Please retype exactly the lines from the one containing "Select height range 151-160" through the end of the records, leaving out the pictures.

── Input records

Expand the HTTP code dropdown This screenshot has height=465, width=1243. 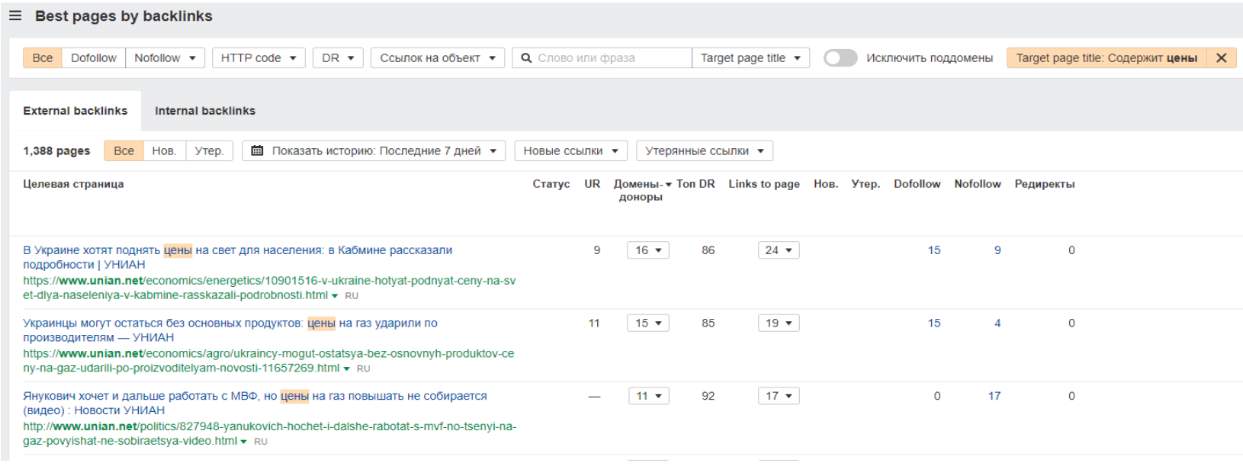pos(257,58)
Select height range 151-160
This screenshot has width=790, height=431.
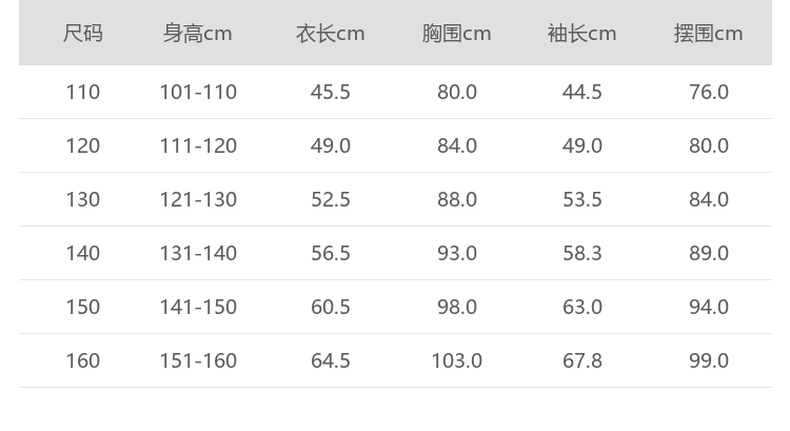tap(198, 361)
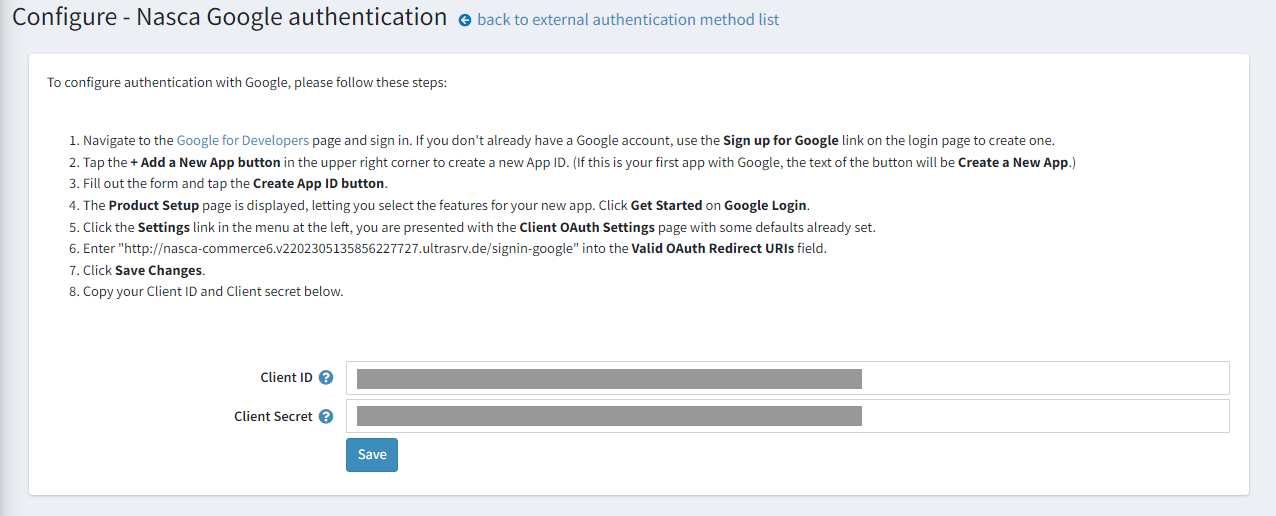Click the Client ID field label
The width and height of the screenshot is (1276, 516).
click(286, 378)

────

- _Response below_:
Select height range 151-160
This screenshot has width=790, height=431.
tap(198, 361)
Click the Client ID field label
The width and height of the screenshot is (1276, 516).
click(286, 378)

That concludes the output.